Thats what Im trying to find out. I have a normal LG led hd tv. My friend has some R45k fancy tv. Now If you put the two next to each other, yes his will probaboy have a bit crisper picture, but nothing wrong with mine, it doesnt get stuck or slow when watching sport etc. 

So as an complete idiot when it comes to computers, I dont want to know what the fanciest thing out there is. I just want to know what type of specs should I look for in a pc for a 11year old to play games like minecraft and sport games. His not going to get a fancy 10k monitor. Just something that can handle the games and give nice clear, stable graphics on a normal hd monitor

Reactions: Like 1


----------



## Cornelius (7/11/19)

OK I am by no means a boffin. But I will try and help you out here. 

Gaming PC's a couple of factors
1. Software and games develop at an alarming rate and upgrades are not uncommon. 
2. If you don't have a big Data cap, don't even consider it. Almost all PC games and software for that matter needs downloading now. ( I just downloaded Borderlands 3, something like 56GB) 
3. If you do decide on a PC It will be wise to go with something that has upgrade possibilities for at least 2 to 3 years. ( AMD is normally better at this option ) 
4. Graphics cards can be more expensive than 5 x play stations, however there are nice 2nd hand ones available for great prices.
5. Yes Graphics are insanely good especially if you have a strong setup
6. If you go for a 8th or 9th Gen Intel i5 or i7 and want to upgrade to a gaming PC later then yes very much a possibility 
7. There are older systems available second hand that will be more than capable to play most AAA titles at a PS4 price. 
8. 2 important factors to remember with a PC , a good power supply and a screen can set you back a bit as well. 

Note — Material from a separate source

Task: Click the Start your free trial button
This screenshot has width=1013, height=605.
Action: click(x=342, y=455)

I will add if anything else comes up. 

Just to give you an Idea, I just build a very capable machine for R6500 excluding a screen and keyboard/mouse.

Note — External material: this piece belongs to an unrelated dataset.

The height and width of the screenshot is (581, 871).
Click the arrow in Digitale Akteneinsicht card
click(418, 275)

Reactions: Like 2 | Agree 2 | Thanks 1


----------



## Cornelius (7/11/19)

Do yourself a favor and register here https://carbonite.co.za/

Reactions: Like 2


----------



## ace_d_house_cat (7/11/19)

From what it sounds like - you'll be better off with just waiting a bit and getting the PS5 when it launches in a few months. Expensive yes, but not nearly as much as what a decent PC would cost you. It'll also stay current for the next 5 years (at least).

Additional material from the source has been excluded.